▶ WORK INSTRUCTION:
An exact, complete printout of the listing is wanted, minus its images.

▶ RECORDED INFORMATION:
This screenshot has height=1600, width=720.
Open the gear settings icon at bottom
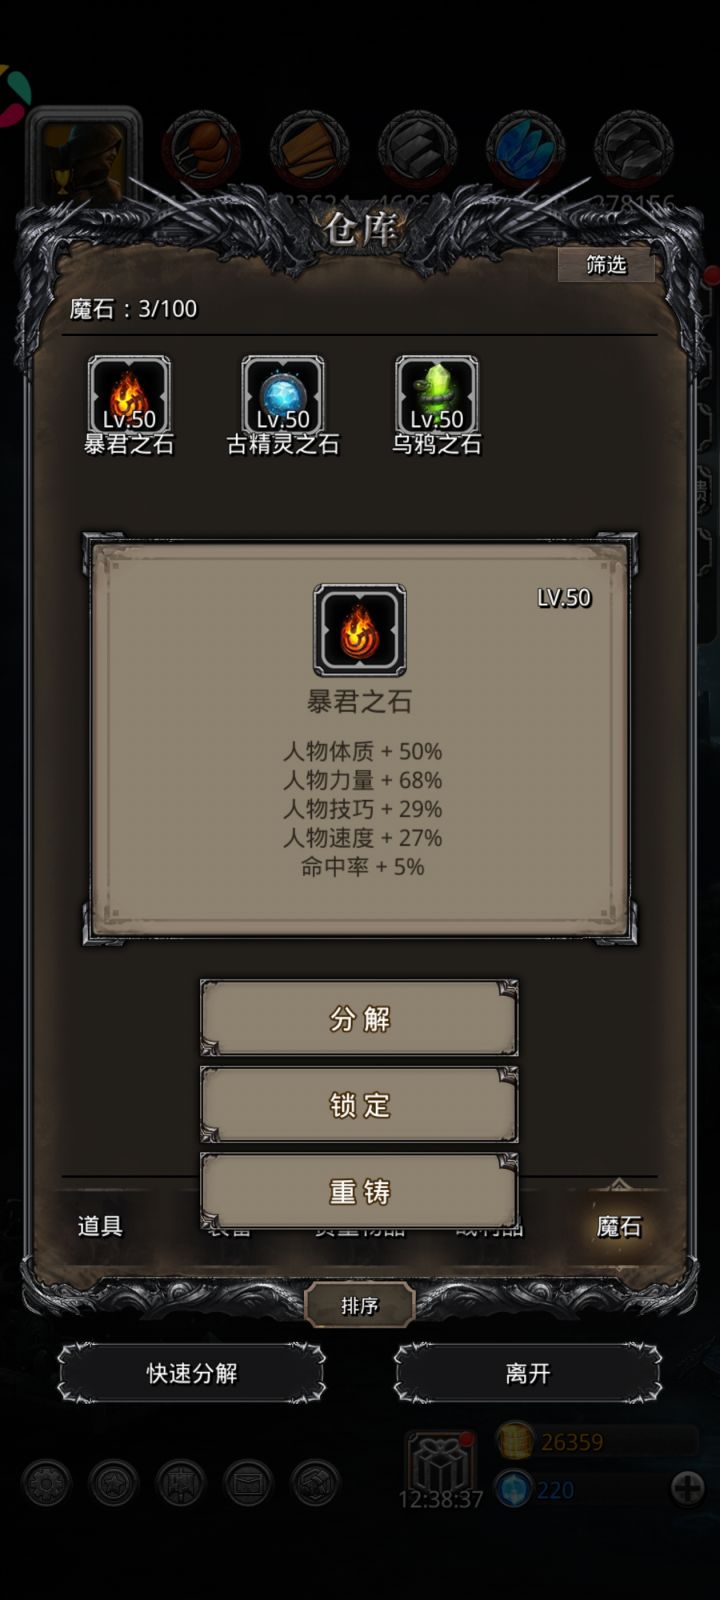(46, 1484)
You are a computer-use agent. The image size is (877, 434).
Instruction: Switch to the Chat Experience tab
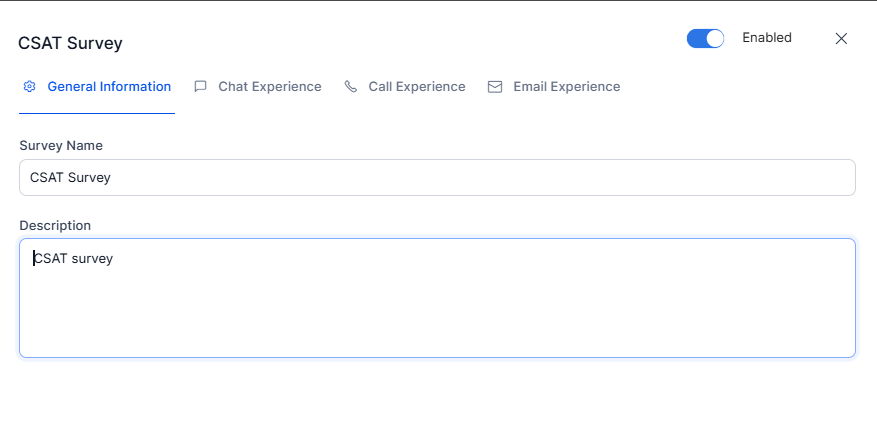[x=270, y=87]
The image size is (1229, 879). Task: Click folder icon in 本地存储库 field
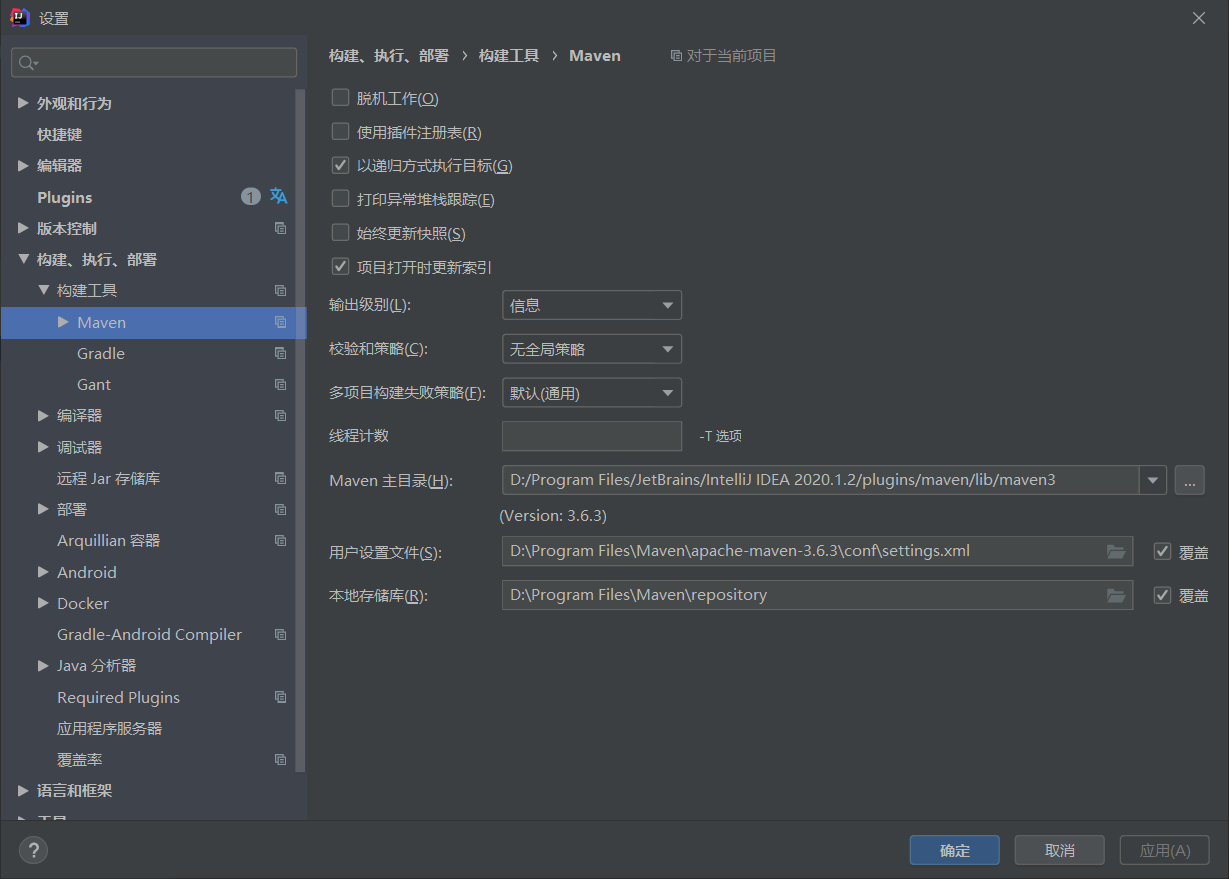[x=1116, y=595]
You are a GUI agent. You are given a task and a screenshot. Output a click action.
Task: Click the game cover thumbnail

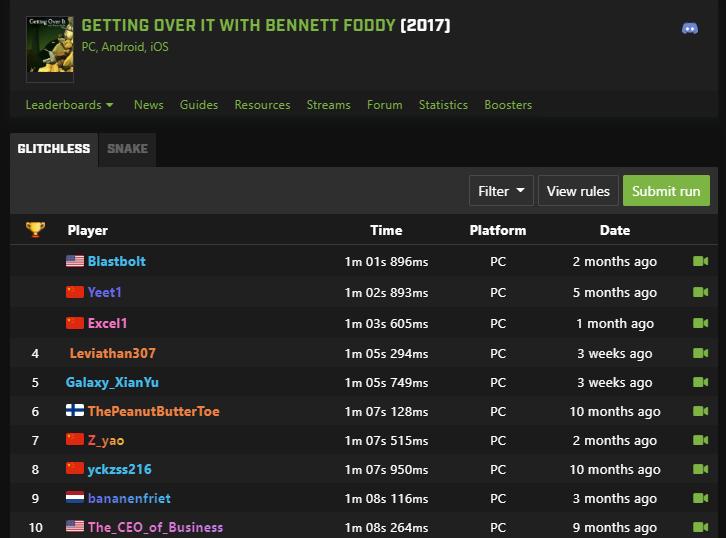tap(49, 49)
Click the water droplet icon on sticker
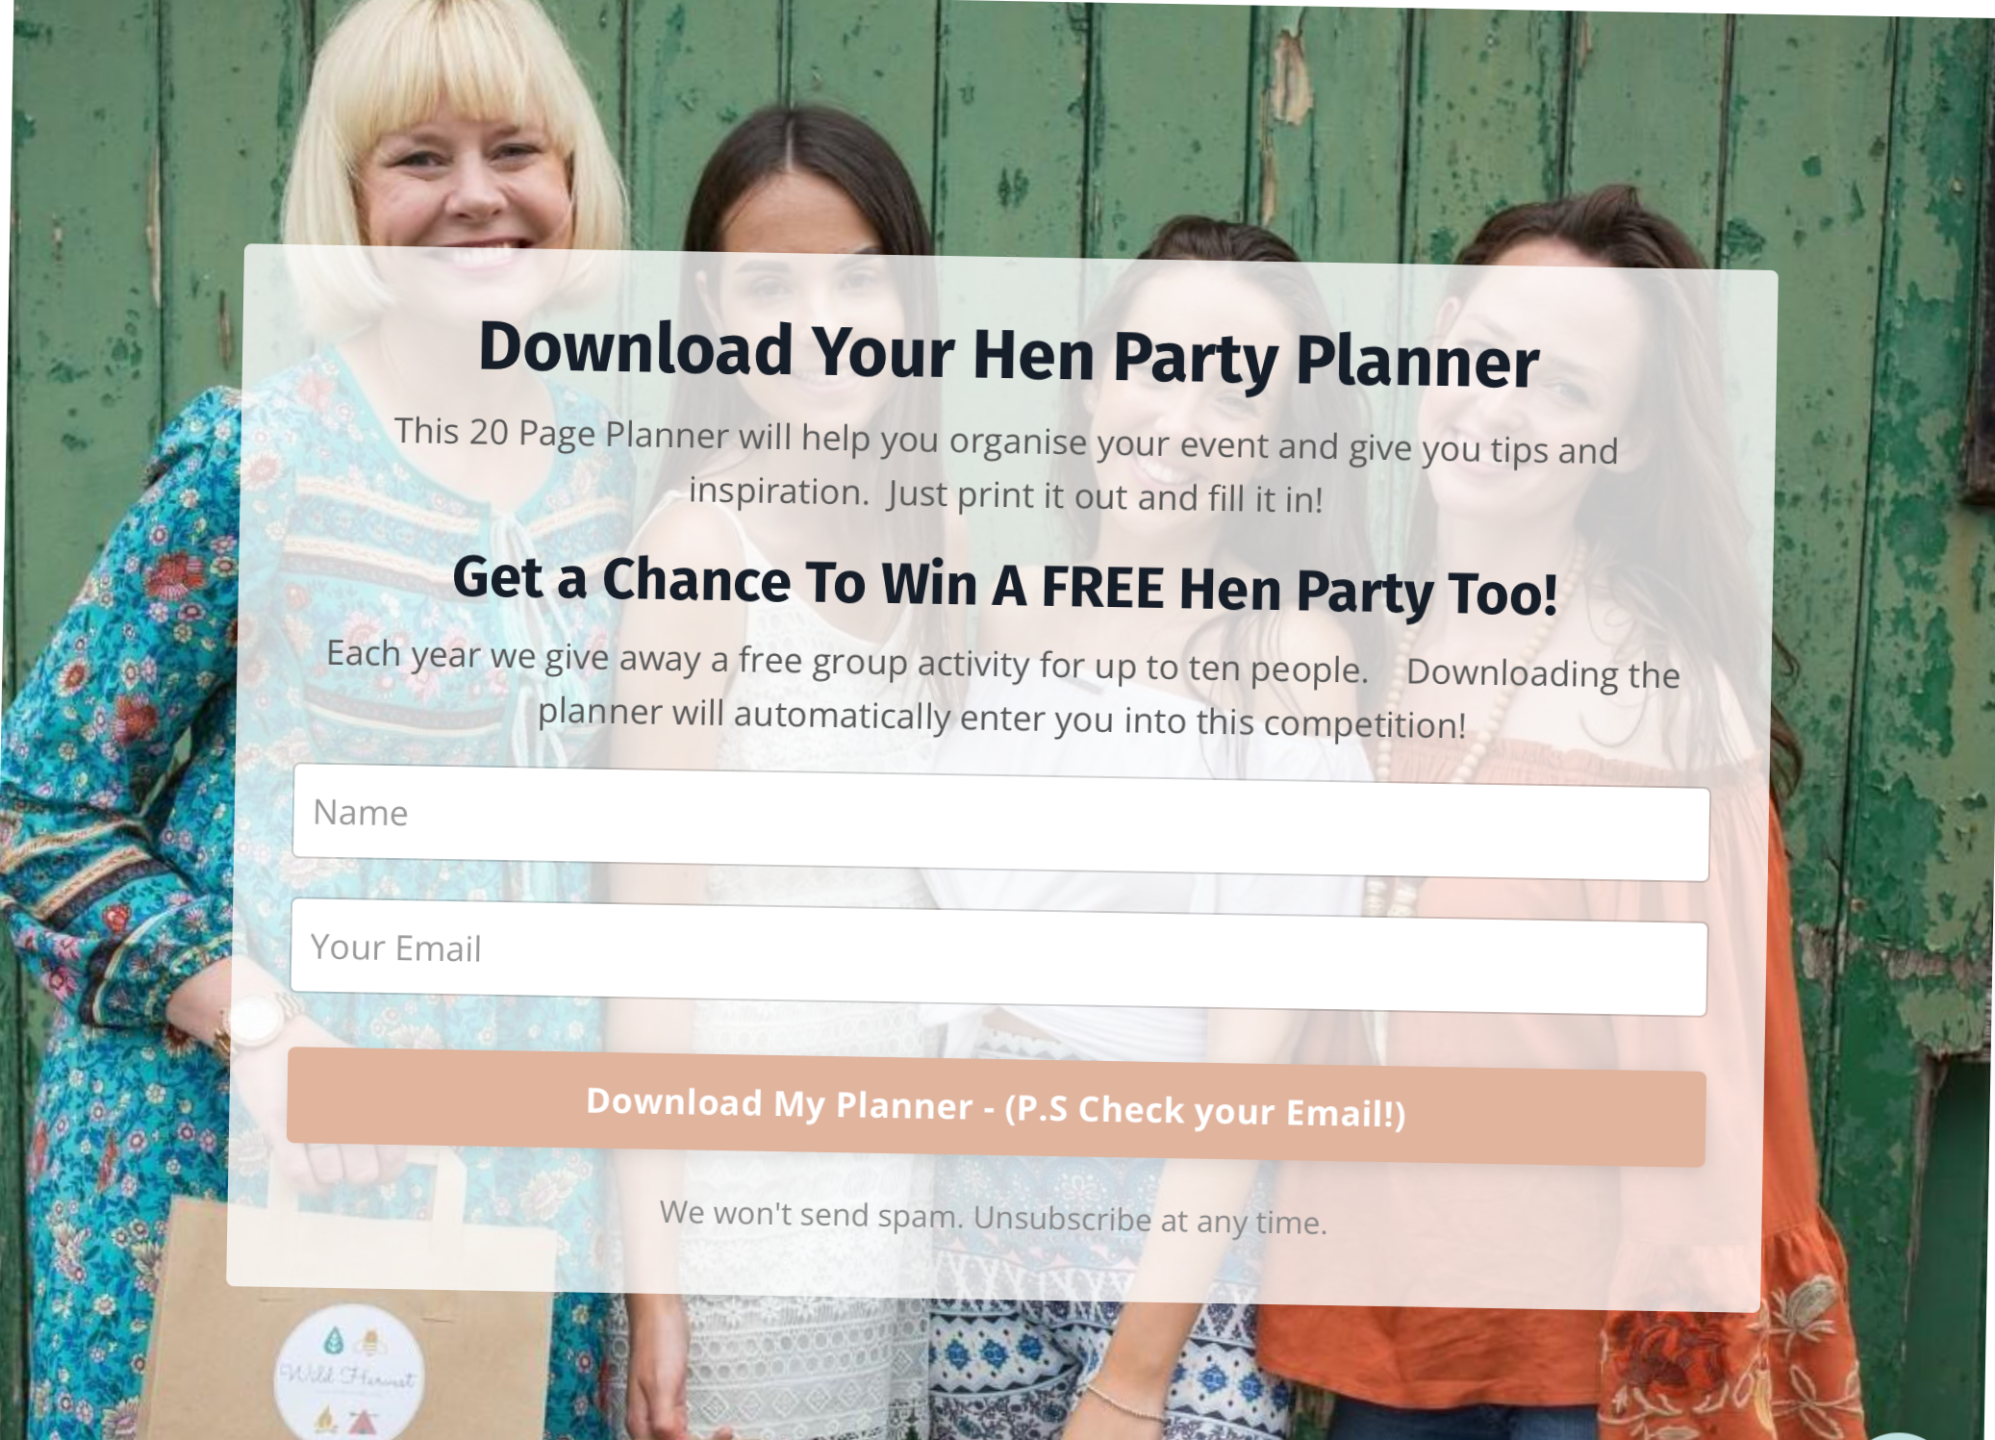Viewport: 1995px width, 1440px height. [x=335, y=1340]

▶ TASK OUTPUT:
This screenshot has height=1600, width=720.
Open the gear settings icon at bottom
(46, 1484)
You are a computer-use agent. The image size is (877, 434).
Instruction: Switch to the Chat Experience tab
[x=270, y=87]
The image size is (1229, 879). Task: Click folder icon in 本地存储库 field
[x=1116, y=595]
You are a GUI agent. You are given a task and a screenshot. Output a click action.
Task: Click the game cover thumbnail

tap(49, 49)
Click the water droplet icon on sticker
Viewport: 1995px width, 1440px height. [x=335, y=1340]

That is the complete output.